Resources

I was recently reviewing what I have learned and what I still needed to learn to have a comfortable grasp of ML (not even touching non-ML AI yet).  I have made good progress, but the amount of foundational knowledge I need remains overwhelming.  The only way to make consistent progress was to temporarily suspend experiments and focus on reading.  Lots of reading!

The internet is awash with recommendations on a basic set of ML reading material.  ML is notable for requiring both breadth and depth.  Breadth goes with the territory.  An ML enthusiast has to know several algorithms and techniques.  Unless one’s goal is simply to use ML on a simplified sandbox without attempting to extract best performance, technical depth is also needed.  There really is no getting around learning the fundamentals and incremental knowledge accumulation in ML.

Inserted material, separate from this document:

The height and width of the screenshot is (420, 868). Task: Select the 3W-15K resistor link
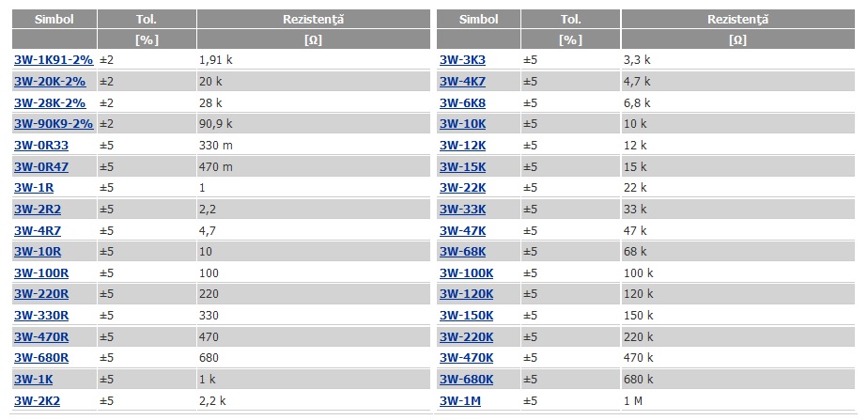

So, after spending time inefficiently reading disparate material of dubious levels of clarity, I realized my time is best invested reading less, focusing on few but highly authoritative and extensive ‘primer’ books.  Invariably, the following textbooks make the top of such lists, listed in no particular order (Update, 2017: I own physical copies of the books in bold font):

·         ^*Learning from Data, by Abu-Mostafa, Malik, and Lin
·         Machine Learning: A Probabilistic Perspective, by Kevin Murphy
·         Pattern Recognition and Machine Learning, by Christopher Bishop
·         *Bayesian Reasoning and Machine Learning, by David Barber
·         *Information Theory, Inference and Learning Algorithms, by David MacKay
·         *Elements of Statistical Learning, by Hastie, Tibshirani, and Friedman (and its easier version, *Introduction to Statistical Learning: with Applications in R, by James, Witten, Hastie, and Tibshirani)
·         ^Machine Learning, by Tom Mitchell
·         #Deep Learning, by Ian Goodfellow, Yoshua Bengio, and Aaron Courville

Most of these ML books are expensive.  Textbooks in general are expensive, more so in the United States.  It is expensive enough that there seems to be a gray market for imported non-US-edition books (e.g., apparently printed on thinner paper but similar content).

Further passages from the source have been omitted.